Records provided
□ □ □ □ □
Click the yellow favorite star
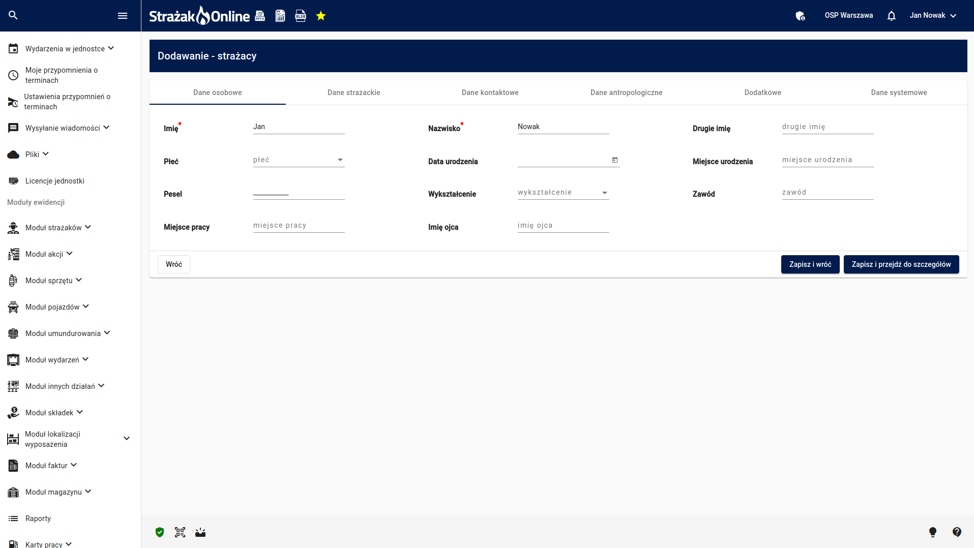This screenshot has width=974, height=548. click(321, 16)
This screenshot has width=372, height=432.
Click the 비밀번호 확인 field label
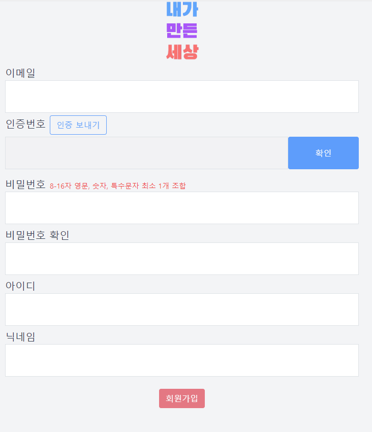coord(37,235)
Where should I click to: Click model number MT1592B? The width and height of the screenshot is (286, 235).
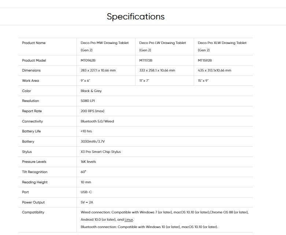[x=205, y=60]
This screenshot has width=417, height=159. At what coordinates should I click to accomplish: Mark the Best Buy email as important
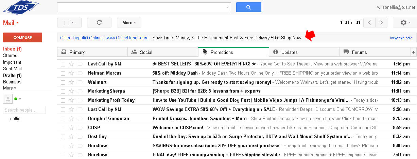point(80,137)
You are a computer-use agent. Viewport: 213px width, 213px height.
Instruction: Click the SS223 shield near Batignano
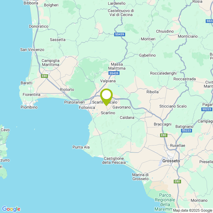coord(186,130)
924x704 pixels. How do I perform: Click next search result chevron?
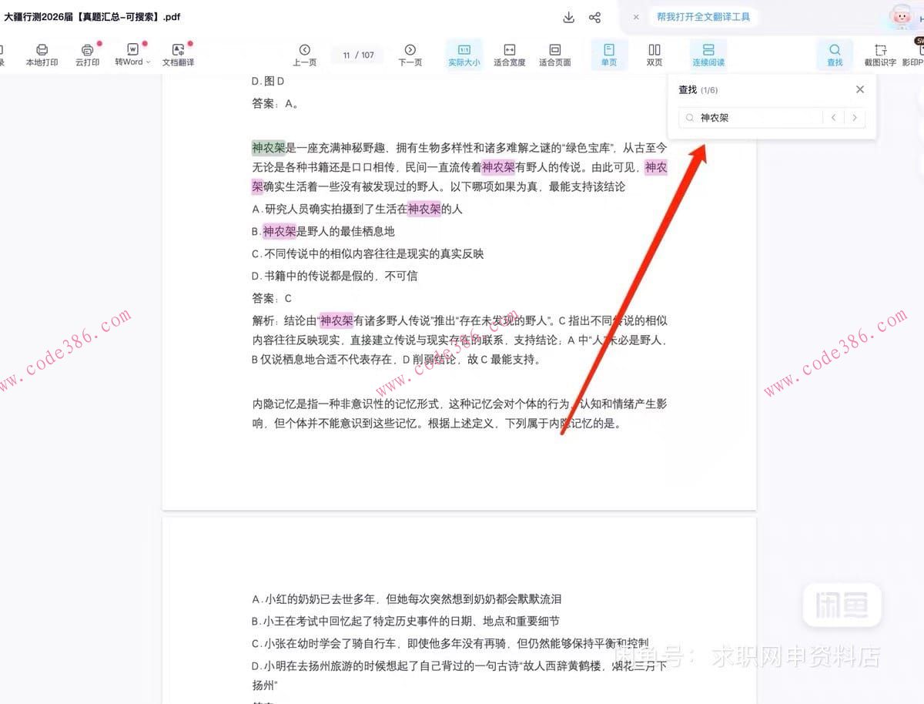855,117
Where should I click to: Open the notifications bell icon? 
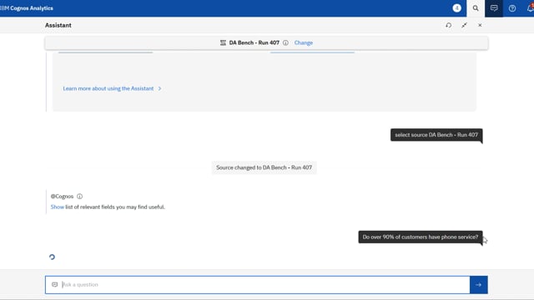pos(530,8)
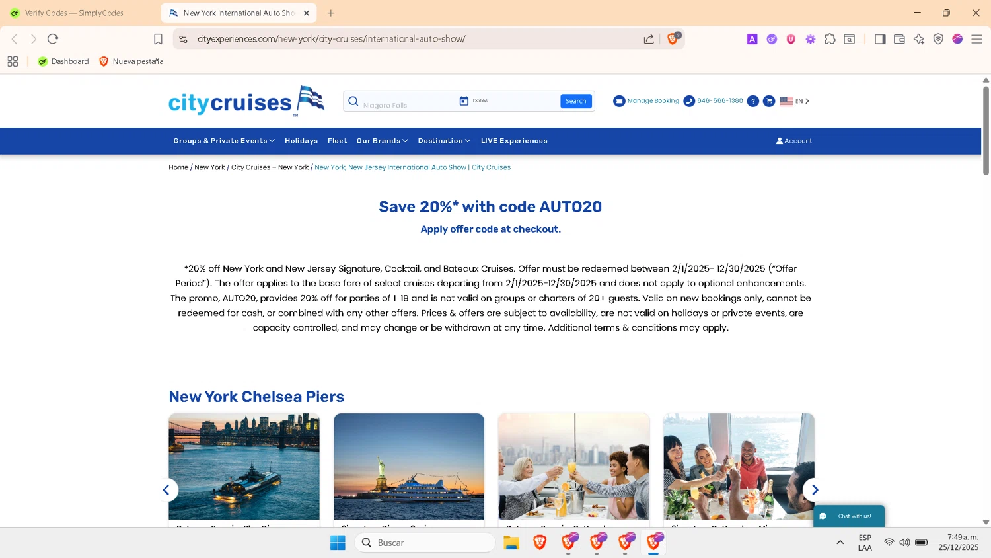Image resolution: width=991 pixels, height=558 pixels.
Task: Expand the Our Brands dropdown
Action: [382, 141]
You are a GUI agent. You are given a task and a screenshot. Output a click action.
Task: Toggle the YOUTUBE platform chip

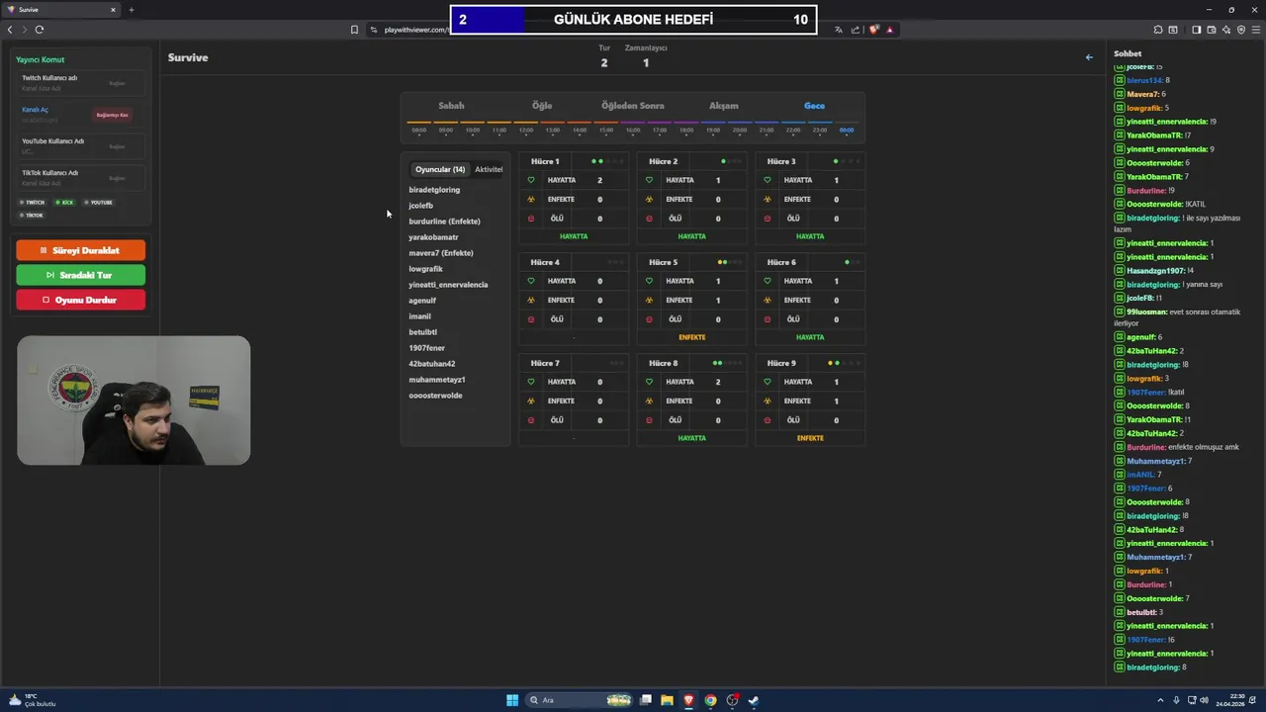click(99, 203)
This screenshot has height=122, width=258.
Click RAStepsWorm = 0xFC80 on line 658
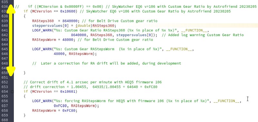tap(55, 110)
□ □ □ □ □
Exercise prompt
Only the lines from the one with "You are a GUI" through the end of the listing should be transcribed, exactly and without pictures.

Task output
You are a GUI agent. You are given a task and a screenshot. Output a click action.
Task: Toggle the YOUTUBE platform chip

click(99, 203)
This screenshot has height=122, width=258.
Click RAStepsWorm = 0xFC80 on line 658
tap(55, 110)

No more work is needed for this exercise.